In its first World Economic Outlook report since the spread of the coronavirus and subsequent freezing of major economies, the IMF estimated on Tuesday that global GDP will shrink 3% in 2020.
That compares to a January projection of 3.3% expansion and would likely mark the deepest dive since the Great Depression that lasted from 1929 to 1939. It would also dwarf the 0.1% contraction of 2009 amid the financial crisis.
While the fund expected growth of 5.8% in 2021, which would be the strongest in records dating back to 1980, it cautioned risks lay to the downside. Much depends on the longevity of the pandemic, its effect on activity and related stresses in financial and commodity markets, it said.
Even if the IMF’s forecast proves accurate, it said output in both advanced and emerging markets would undershoot their pre-virus trends through 2021, seemingly dashing any lingering hopes of a V-shaped economic rebound from the health emergency.
In a further sign of pessimism, the IMF sketched out three alternative scenarios in which the virus lasted longer than expected, returned in 2021 or both. A lengthier pandemic would wipe 3% off GDP in 2020 compared to the baseline, while protraction plus a resumption next year would mean 8% less output than projected in 2021, it said.
“This crisis is like no other,” Gita Gopinath, the IMF’s chief economist, wrote in a foreword to its semi-annual report. “Like in a war or a political crisis, there is continued severe uncertainty about the duration and intensity of the shock.”
As with the virus’s reach, the economic hit is sweeping. In the US, GDP is expected to contract 5.9%, compared with a 2% expansion in its last global outlook in January. It may grow 4.7% in 2021, the IMF said. The eurozone will probably shrink 7.5% in 2020 and expand 4.7% in 2021, it said.
“Many countries face a multilayered crisis comprising a health shock, domestic economic disruptions, plummeting external demand, capital-flow reversals and a collapse in commodity prices,” the IMF said. “Risks of a worse outcome predominate.”
The grim projections are a stark reversal from the IMF’s outlook less than two months ago. On February 19, the fund told G20 finance chiefs that “global growth appears to be bottoming out”. Three days later, MD Kristalina Georgieva predicted the virus would likely cut just 0.1 percentage point from the fund’s global growth forecast for 2020, though she acknowledged “more dire scenarios” were being studied.
The fund sees advanced economies shrinking the most, contracting 6.1%. Emerging-market and developing economies will see a 1% drop. Growth in China and India will decelerate but their economies will still manage to expand 1.2% and 1.9% respectively, the fund said.
The IMF’s baseline scenario assumes that the pandemic fades in the second half of 2020 and that containment measures can be gradually wound down.
Global trade volume in goods and services will probably tumble 11% this year, the fund said.

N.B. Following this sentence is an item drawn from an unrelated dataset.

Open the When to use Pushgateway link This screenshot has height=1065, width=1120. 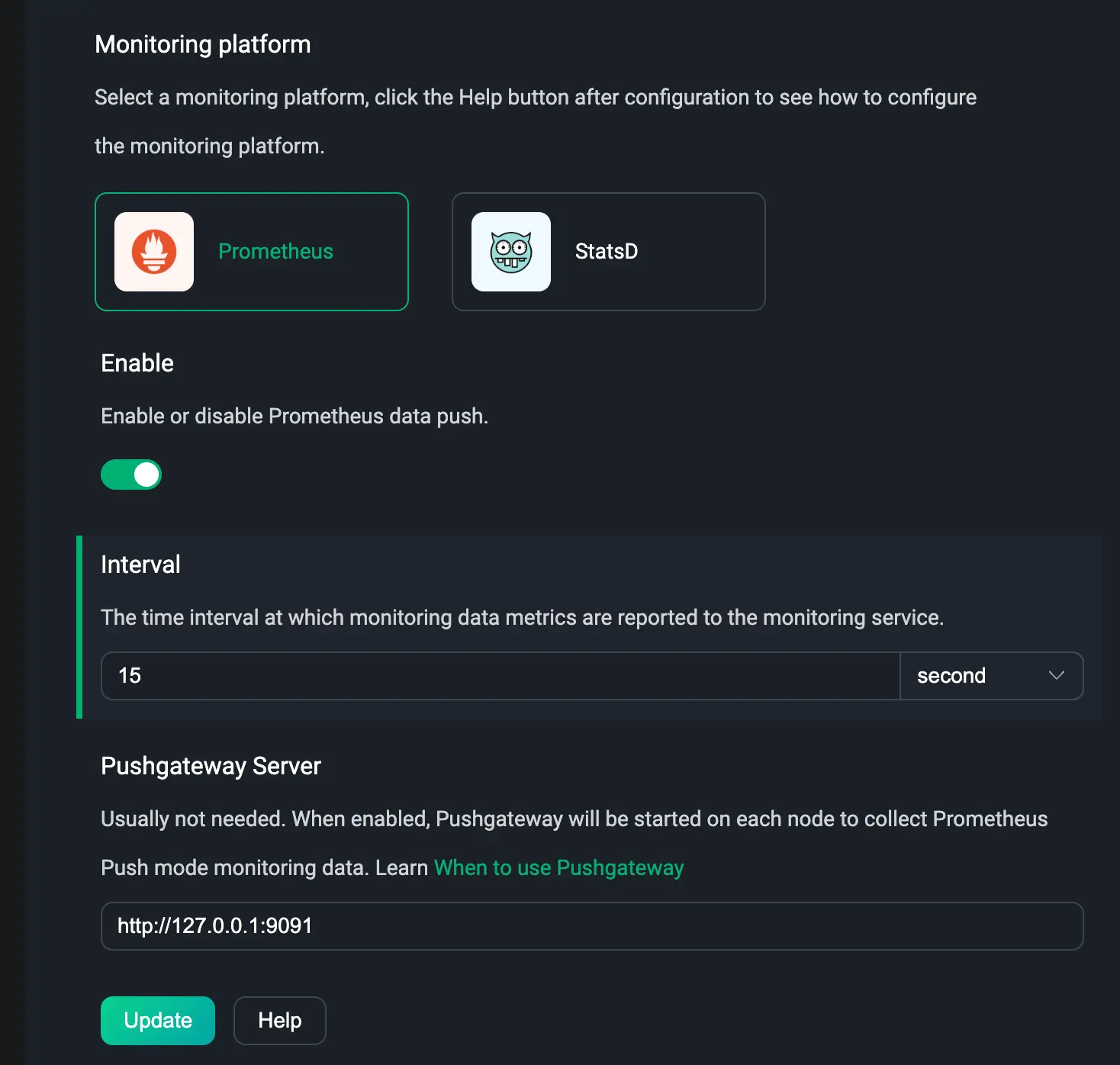558,867
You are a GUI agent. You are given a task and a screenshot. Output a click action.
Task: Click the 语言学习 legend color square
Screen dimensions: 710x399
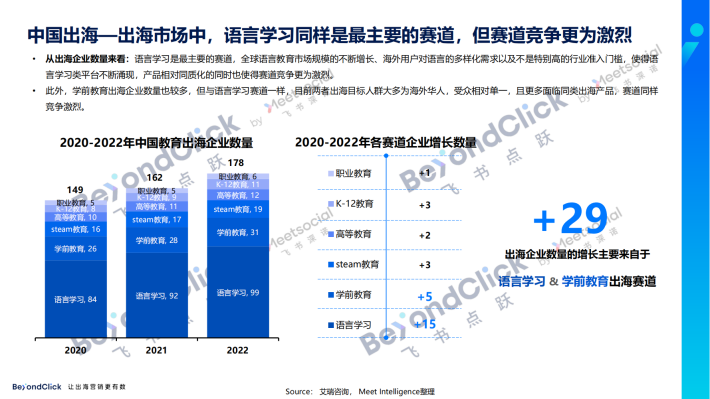pos(331,325)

Growth in consumer prices in advanced economies may average 0.5% this year, accelerating to 1.5% in 2021, it said. The jobless rate in the US, which was at a half-century low before the pandemic, may swell to 10.4% in 2020, the IMF said.

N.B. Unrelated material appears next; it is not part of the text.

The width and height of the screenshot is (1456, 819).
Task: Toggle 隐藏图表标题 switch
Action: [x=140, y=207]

Most central banks about the world have cut interest rates to near or below zero to blunt the effect of the coronavirus, with the Federal Reserve launching an unprecedented range of emergency programmes to support as much as $2.3-trillion in loans. Fiscal stimulus packages have varied more. The US is providing about 10% of GDP in support and Germany about 4.5%, while Japan’s programme is worth about 20% of GDP, according to Bloomberg Economics.
The IMF said that fiscal measures will need to increase if stoppages to economic activity persist, or if the rise in activity once restrictions are lifted is too weak. Economies with financing constraints may also require external support, the fund said. Georgieva had repeatedly pledged to use the IMF’s $1-trillion in loan capacity to help its members.
The IMF and World Bank are holding their spring meetings via video conference for the first time ever this week. Their normal in-person meetings typically draw thousands of delegates, observers and journalists from 189 member countries. The programme has been pared down to mostly media briefings and private meetings, skipping the typical seminars and public discussions.